Единственным местом, где Эмма могла найти уединение, оставалась ее спальня. Она взяла Гриббита из кроватки Риччи и улеглась на свою постель, крепко прижав мягкую игрушку к груди. Укрывшись с головой стеганым одеялом, она притихла, утомленная и растерянная, не в силах унять разыгравшееся воображение.
Эта мысль была хуже всего. Она не давала Эмме покоя, мотком колючей проволоки осев в животе. Линдси говорила, что уверена: с Риччи обращаются хорошо. Но ведь она обязана говорить такие вещи, не так ли? А правда заключалась в том, что никто из них не знал, кто похитил его и что они с ним сейчас делают. Она представила себе Риччи, одурманенного наркотиками. Вот он дышит громко и затрудненно, голова его безвольно откинулась назад, глаза закатились, он лежит в каком-нибудь фургоне или сарае и ждет… Чего? Или забился, дрожа, в темный уголок, подбирает с земли крошки съестного и плачет, потому что он испачкался, ему холодно и больно, и никто не удосужился сменить ему памперс. Эмма воочию представила себе, как по щекам Риччи катятся крупные, словно горошины, слезы, как он испуганно икает, не понимая, что он такого сделал, раз она бросила его. Пытаясь отогнать от себя эти ужасные видения, она сосредоточилась на том, чтобы послать ему мысленное объятие и поцелуй. Эмма снова попробовала представить сына. Кровать закачалась и уплыла, а в комнате вдруг возник Риччи. Он сидел в своей кроватке в темноте, озадаченный и растерянный, и щеки его были мокрыми от слез. Эмма ощутила прилив бешеной радости и нежности. Она крепко обняла своего маленького крепыша, а он радостно всхлипнул и прижался к ней. Она принялась гладить его по голове, испытывая слабость от признательности и благодарности, чувствуя, как он дрожит, вцепившись в нее ручонками, и как хочет, чтобы она отвела его домой. Ощущение это было настолько сильным, что она очнулась. И снова оказалась на кровати. Выяснилось, что она сжимала в объятиях не Риччи, а Гриббита, и в его широко раскрытых стеклянных глазах-пуговицах светилось страдание. Эмма тихонько заплакала, сопереживая его боли. Риччи рядом не было. Она лежала здесь, а он находился бог знает где, совсем один. Он плакал и звал ее. Что они с ним делают? Что намеревался сделать какой-то грязный извращенец, который стоял над Риччи, глядя на него сверху вниз?

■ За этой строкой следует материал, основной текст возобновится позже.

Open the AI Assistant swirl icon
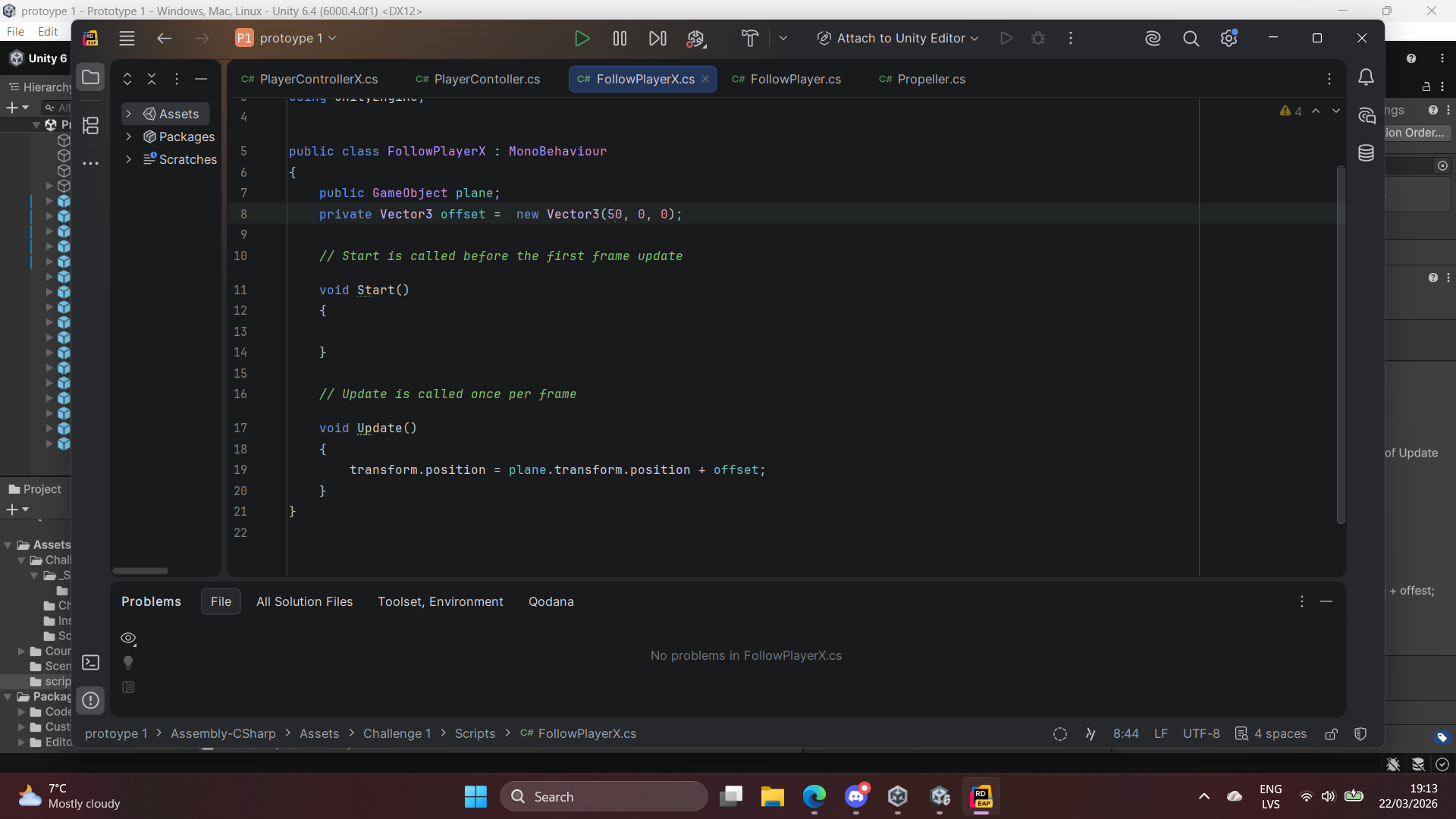 [1153, 39]
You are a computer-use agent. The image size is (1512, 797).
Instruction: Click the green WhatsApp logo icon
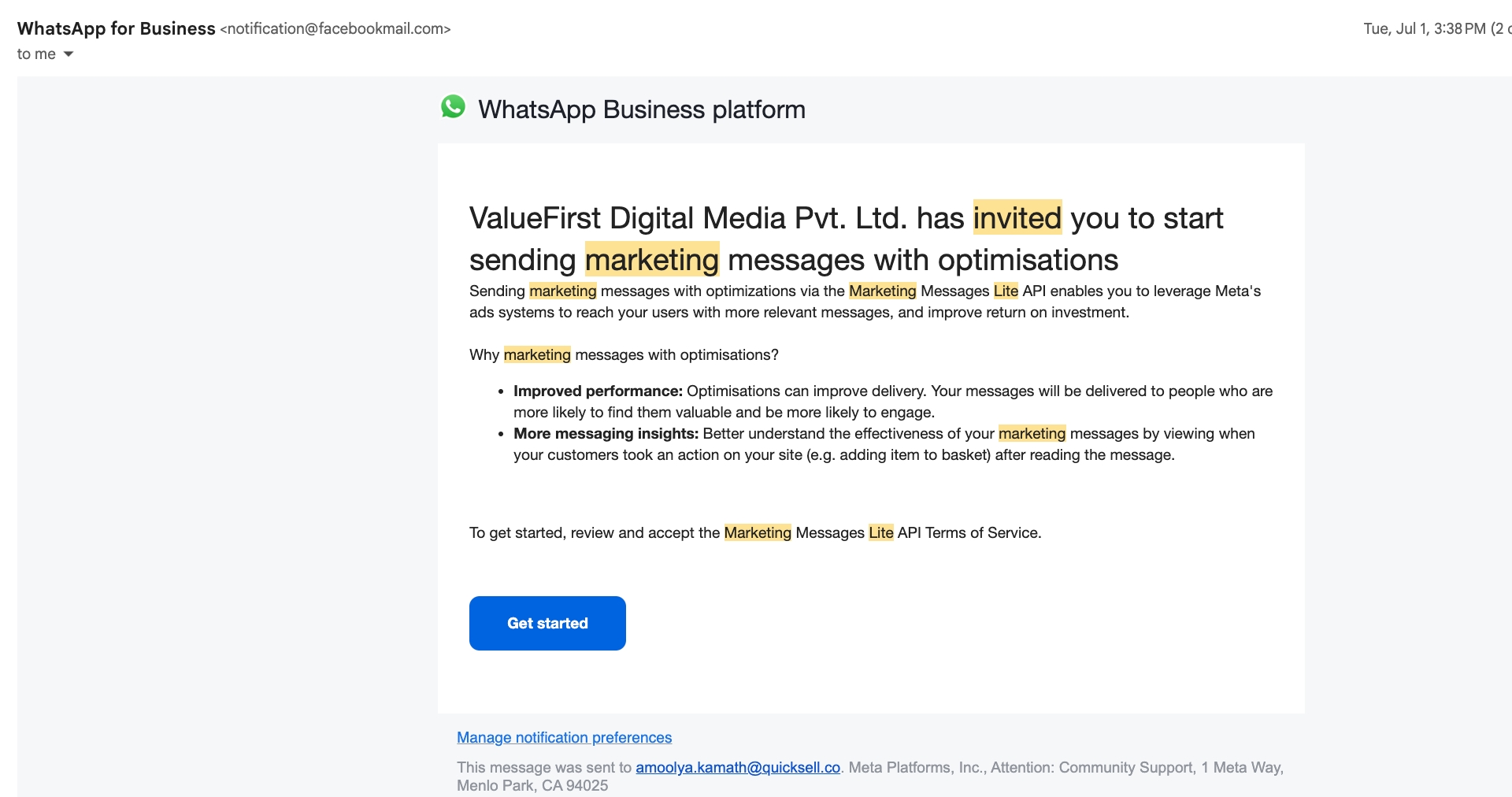453,107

От мучительной боли Эмма застонала. Она больше не могла этого выносить. Зачем? Зачем она повела своего ребенка пить кофе с Антонией? С совершенно незнакомой ей женщиной! Она оказалась такой наивной, и все из-за того, что ей отчаянно хотелось поговорить с кем-нибудь.
Но она не могла повернуть время вспять. Оно пришло и ушло, и в самый важный момент она предпочла своему сыну пакет с жилеткой и штанишками.
Если Эмма и спала, то воспоминаний об этом у нее не сохранилось. Минуты медленно утекали между пальцами, а она лежала в стылой тишине, чувствуя, как в животе разворачивается моток колючей проволоки. В шесть утра она перестала притворяться, что спит, и встала. Телефон так ни разу и не зазвонил. Она подняла трубку, чтобы проверить, есть ли гудок. Есть. Линдси оставила ей записку, написанную толстым черным маркером на самоклеющемся листочке, прилепленном к аппарату: «На всякий случай еще раз пишу свой номер телефона. Зайду к вам завтра. Или раньше, если будут новости».
Эмма так и не сняла джинсы и джемпер, в которых провела весь вчерашний день. Она вышла из спальни, стараясь не смотреть на маленькую детскую кроватку под окном. Приготовив себе чай, но так и не попробовав его, она села за круглый стол в гостиной. Занавески, закрывавшие балкон, были раздвинуты. Через стеклянные двери ей была видна черная громада многоквартирного здания напротив. Тусклый серый рассвет, сочившийся с неба, сглаживал его края. Отопление в доме пока не включили, и холод лишь подчеркивал и усугублял одиночество и пустоту квартиры.